Short exercise
In the piece on secrets below, why does the writer conclude that "no matter what... we have one"? Answer in one to three sentences.

Everyone has a secret. I have secrets. You have secrets. It might be big, it might be small. You may have not told many people. We hold secrets for other people. Or maybe they hold ours. So, no matter what... we have one. I wonder if there is a day that no matter how long or how small or how big the secret it, it has to come out. Is it inevitable? Is that the evolution of a secret? That...one day it WILL come out. I suppose sometimes people's secrets are discovered or maybe the day comes where you decide you want/have to let the secret out.
In most cases, I think we trust our close friends and/or family with them. We are probably very selective about how we divulge them. I can't imagine what it is like to keep a secret from everyone you know. I know my secrets are with certain people in my life. Some will never know them. Some know them all. Maybe the secret seems less of one when you keep it away from those who know you the best and love you the most? But, the point is, SOMEONE knows.
This weekend, someone who has been in my life for a very long time shared a secret with me and it completely stunned me. It left me speechless and in some way, my heart is hurting. I'm just trying to process it all.
It's weird b/c it makes sense and yet it doesn't. I want to freak out, but I haven't. I want to be there for this person, and absolutely will. But, I realized that while we think that some people we meet or see or know, seem perfect or ok.....everyone has something they carry with them.

[Stored data entries]
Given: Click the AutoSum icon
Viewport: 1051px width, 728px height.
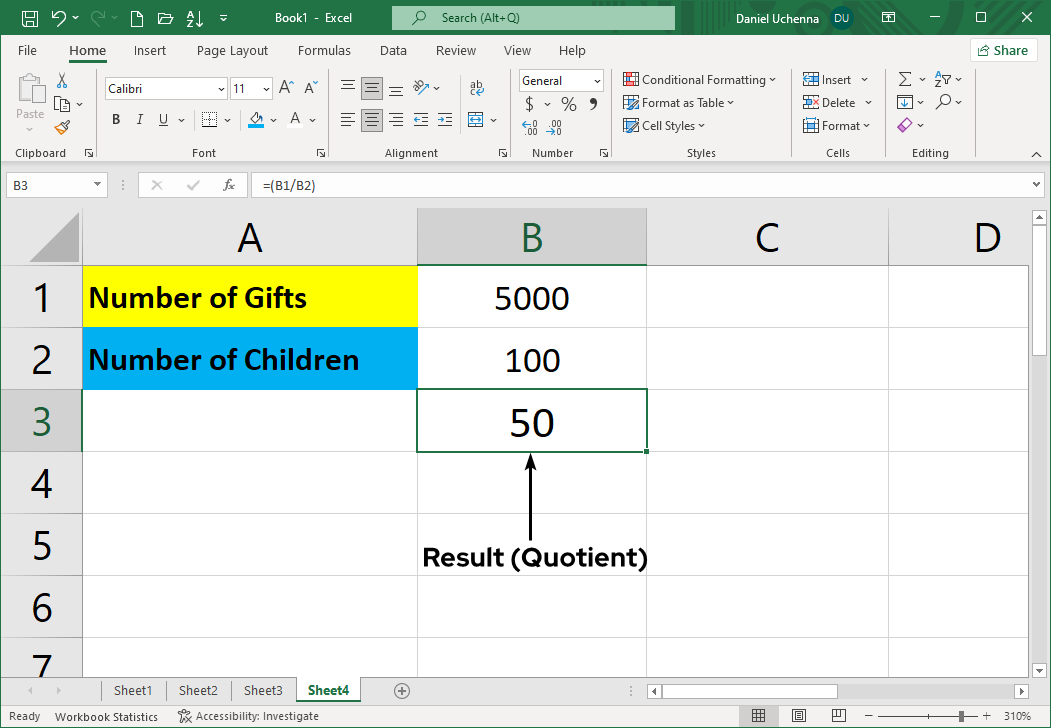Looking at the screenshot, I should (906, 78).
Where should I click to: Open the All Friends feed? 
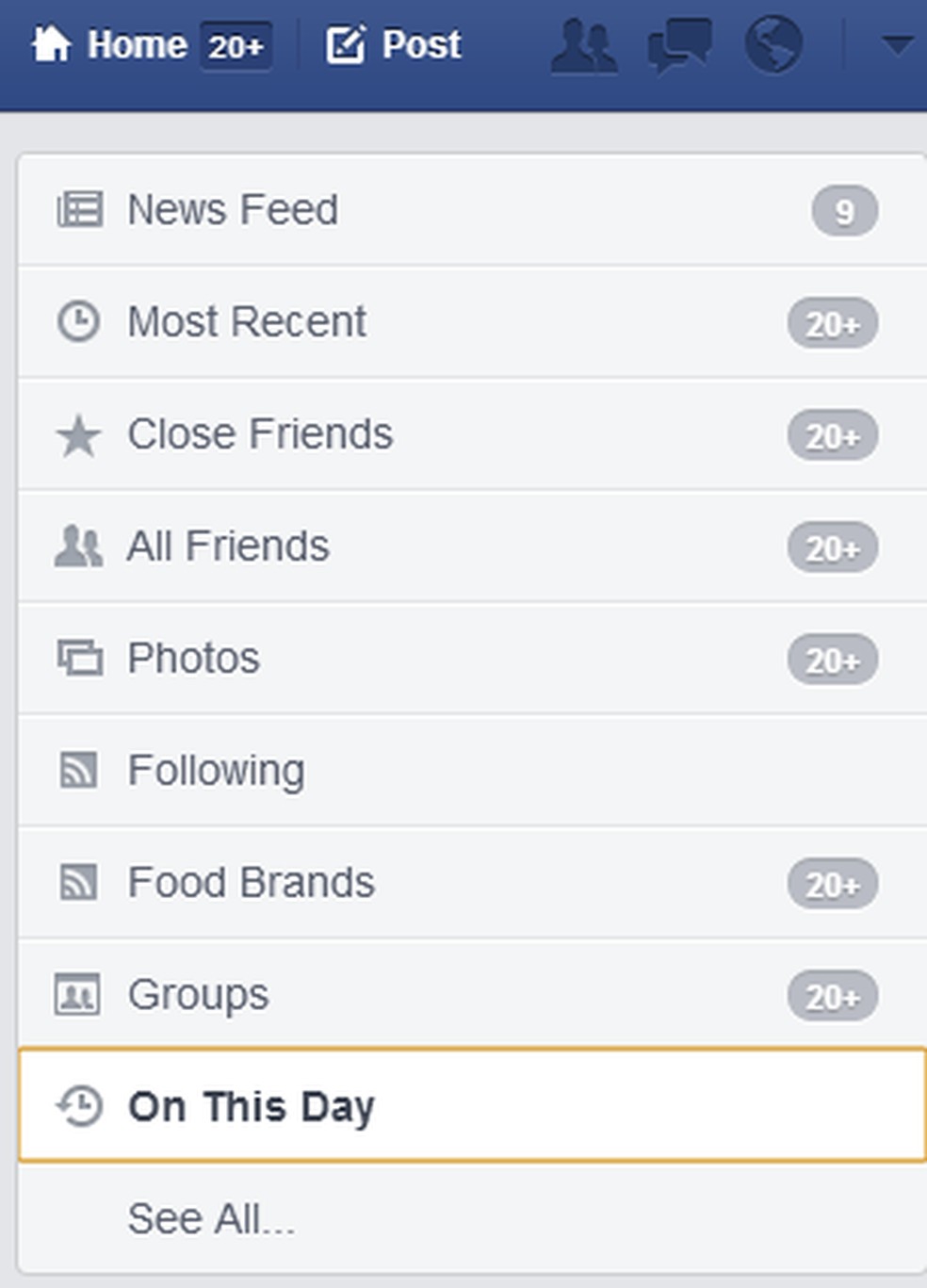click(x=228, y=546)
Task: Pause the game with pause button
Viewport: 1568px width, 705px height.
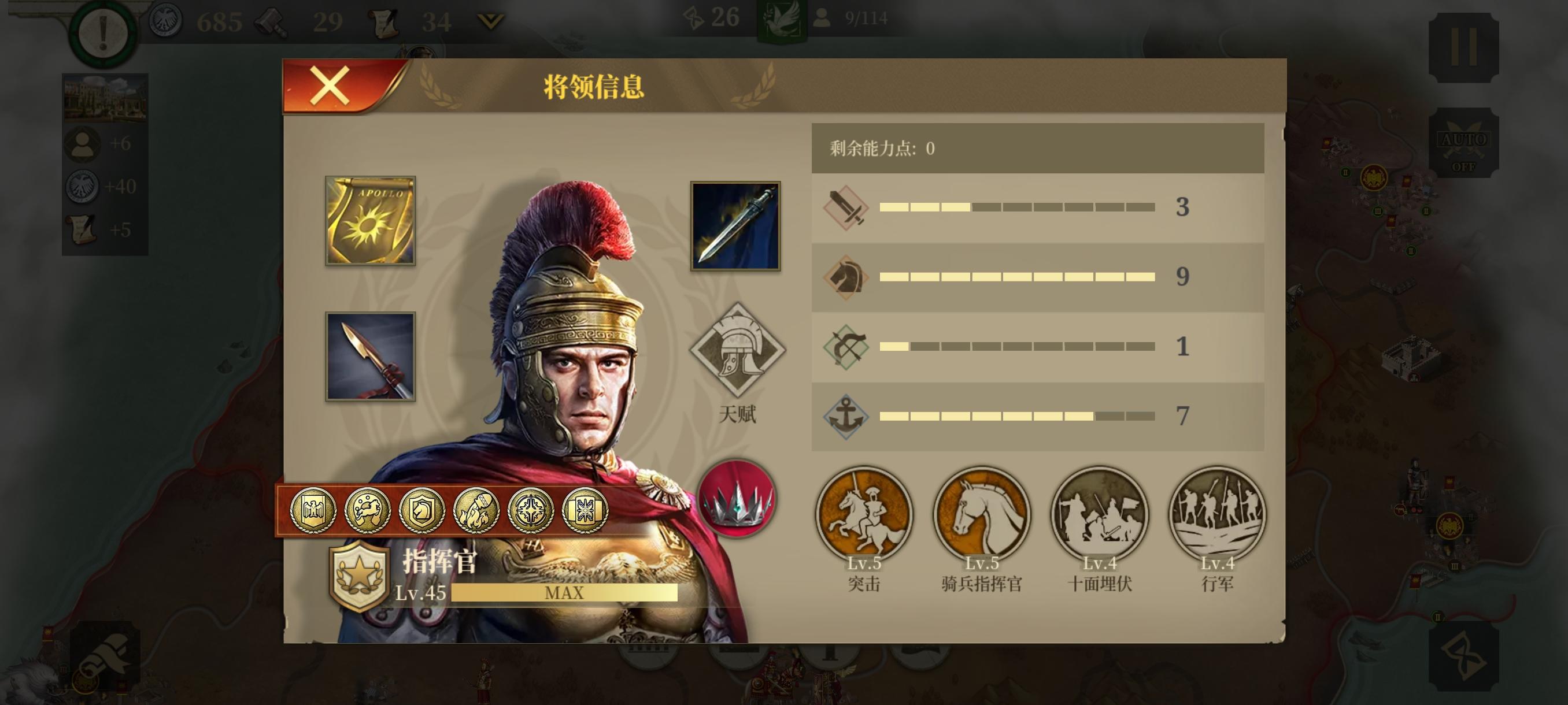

Answer for this exercise
The writer says that everyone has secrets, whether big or small, and that we keep secrets for other people while others may keep ours. Because of this, every person ends up with at least one secret.